The general way to get around this is to deload much more often than expected and work your way back up to break through these numbers. This of course gives an advantage to the ones with access to fractional plates whom can keep trucking on.
Bodyweight and fractional plates
The smaller you are in structure/bodyweight (example 80kg) your numbers increased weak and in and out will be slower than somebody whom is (130kg+) and can get away with them using the 1.5kg-2.5kg weights as they have bigger muscles and better leverages.
Let’s compare average percentages of weight lifted here to get another picture.
An 80kg lifter whom squats 120kg adding 3kg to their max equals 2.5% to the
a 140kg lifter whom squats 240kg adding 3kg to their max equals 1.25%
The percentages are even worse once u throw it into the press equation.

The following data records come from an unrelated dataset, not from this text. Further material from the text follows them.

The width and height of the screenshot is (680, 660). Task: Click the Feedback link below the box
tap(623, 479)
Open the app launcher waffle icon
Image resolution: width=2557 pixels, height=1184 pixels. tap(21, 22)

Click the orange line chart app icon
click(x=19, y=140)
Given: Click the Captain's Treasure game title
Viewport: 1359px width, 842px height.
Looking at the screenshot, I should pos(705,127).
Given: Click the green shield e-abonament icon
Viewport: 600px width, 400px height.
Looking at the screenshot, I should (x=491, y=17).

As u can see if you’re a smaller and weaker lifter you’re at a disadvantage until u get much stronger.
Some people would scoff at the idea of using such small weights in their programming.
I have beginner females who can rep out 25kg bench for 5 reps but if I was to
put it up to 28kg (assuming I only have 1.5kg plates) they can barely do 1 rep
with good form.
I then added 2x0.5kg to their bench next program and they were managing to rep out the 26kgx3 with ease. Add another 1kg next week and before u know it they are repping out the
28kg. As u can see they are a worthwhile investment if your just starting out and your gym does not have these.
So Before u laugh at the idea of using small fractional plates remember it might be stopping your progression and getting stronger faster.